Estratto della fonte:
Eurispes, l’Istituto di Ricerca per gli italiani che è attivo, con studi di caso dal 1982, ha condotto una nuova indagine, “Gioco pubblico e dipendenze nel Lazio”, realizzata con l’aiuto dell’Osservatorio sui Giochi, Legalità e Patologie. Quanto è emerso ha certificato che nel Lazio, terza regione in Italia per spesa media nei giochi, si gioca meno su VLT e New Slot, ma è in aumento il gioco online. Ma il dato più importante è emerso sul distanziometro, che esclude il gioco dal 99% di Roma e mette a rischio il 95% di posti di lavoro.
La domanda da porsi è una: il distanziometro, unito al quadro orario, è uno strumento inefficace? Stando all’Istituto Superiore di Sanità,raccolti da Giochidislots.com all’interno di un’infografica denominata “Type of Players in Italy 2019”, oggi come oggi, giocano circa 18 milioni e mezzo di persone, quasi la metà della popolazione: un 36,4% diviso per il 43,7% in uomini, 29,8% in donne, ed un 26,5% (pari a 13.435.000) di giocatori sociali, con cui si intendono cittadini che giocano sporadicamente per puro divertimento.
Il 4,1% del campione, ovverosia due milioni di residenti, sono considerati a basso rischio. Bassa anche la percentuale di giocatori a moderato rischio, ovvero 2,8%. I giocatori realmente problematici sono stimati intorno al milione e cinquecentomila e costituiscono, del campione, “solo” il 3%, di età compresa tra i 50 e i 64 anni. Si badi bene, si parla di problematici, e non patologici, definizione che assume valore solo dopo una attenta e certificata diagnosi medica. Coloro presi in carico, ovverosia i dipendenti patologicamente certificati che soffrono di gioco compulsivo e sono in qualche modo dipendenti dall’azzardo sono stati, in Italia, circa 13,000, assistiti dai Dipartimenti delle Dipendenze Patologiche dell’ASL. Emerge con tutta chiarezza un gap piuttosto ampio tra il numero dei giocatori considerati problematici ed il numero di giocatori realmente diagnosticati come patologici.

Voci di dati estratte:
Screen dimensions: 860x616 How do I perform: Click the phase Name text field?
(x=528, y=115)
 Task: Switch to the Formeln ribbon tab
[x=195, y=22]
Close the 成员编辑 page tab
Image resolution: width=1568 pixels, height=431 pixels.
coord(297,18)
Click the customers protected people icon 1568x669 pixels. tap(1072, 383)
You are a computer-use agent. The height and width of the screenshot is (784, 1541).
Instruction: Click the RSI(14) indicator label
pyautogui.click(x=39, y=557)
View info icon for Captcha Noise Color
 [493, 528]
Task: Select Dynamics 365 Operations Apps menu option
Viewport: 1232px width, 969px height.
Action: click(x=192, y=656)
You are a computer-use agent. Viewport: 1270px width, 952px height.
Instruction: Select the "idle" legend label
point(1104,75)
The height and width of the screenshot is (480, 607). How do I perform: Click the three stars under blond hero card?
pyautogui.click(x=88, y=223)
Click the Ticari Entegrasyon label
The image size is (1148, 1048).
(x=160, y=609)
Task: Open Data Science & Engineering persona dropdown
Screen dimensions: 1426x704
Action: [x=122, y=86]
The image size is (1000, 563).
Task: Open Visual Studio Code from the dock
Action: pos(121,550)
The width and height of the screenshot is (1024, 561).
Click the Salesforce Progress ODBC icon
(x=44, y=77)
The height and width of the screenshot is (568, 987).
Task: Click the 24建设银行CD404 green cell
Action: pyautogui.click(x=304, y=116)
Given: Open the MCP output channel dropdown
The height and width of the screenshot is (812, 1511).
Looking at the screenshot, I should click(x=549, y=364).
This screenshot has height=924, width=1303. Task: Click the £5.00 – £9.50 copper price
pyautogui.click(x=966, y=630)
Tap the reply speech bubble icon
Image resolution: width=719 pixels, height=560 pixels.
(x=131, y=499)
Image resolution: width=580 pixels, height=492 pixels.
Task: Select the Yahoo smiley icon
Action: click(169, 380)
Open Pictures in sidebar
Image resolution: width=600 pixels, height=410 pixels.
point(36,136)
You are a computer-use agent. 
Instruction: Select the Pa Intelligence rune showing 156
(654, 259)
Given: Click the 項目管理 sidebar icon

Compiti richiesti:
1) Elenca, per favore, tutti i tipi di gioco nominati nel testo sul gioco nel Lazio.
2) Prosegui il testo sul gioco nel Lazio a partire dalla sua ultima frase.
I dati qui non hanno alcun ruolo.

Risposte numerate:
1) VLT, New Slot, gioco online

2)
La ricerca ha preso in considerazione anche le rispettive predilezioni su “vicinanza” o “lontananza”, dei punti di gioco da abitazioni e posti di lavoro ed il valore che le due sezioni attribuiscono alla “riservatezza”, comprovando la valutazione che Eurispes ha fornito sullo strumento più contestato degli ultimi anni, il distanziometro. Infatti è emerso che i giocatori problematici giocano eccome, ma in luoghi quanto più lontani da casa. Quelli, cioè, sensibili, ma per loro, capaci di garantire privacy per quote percentuali che, in ambedue i casi, superano il 10%. I giocatori cosiddetti problematici preferiscono quindi riservatezza, lontananza dai luoghi in cui vivono e sono quotidianamente conosciuti.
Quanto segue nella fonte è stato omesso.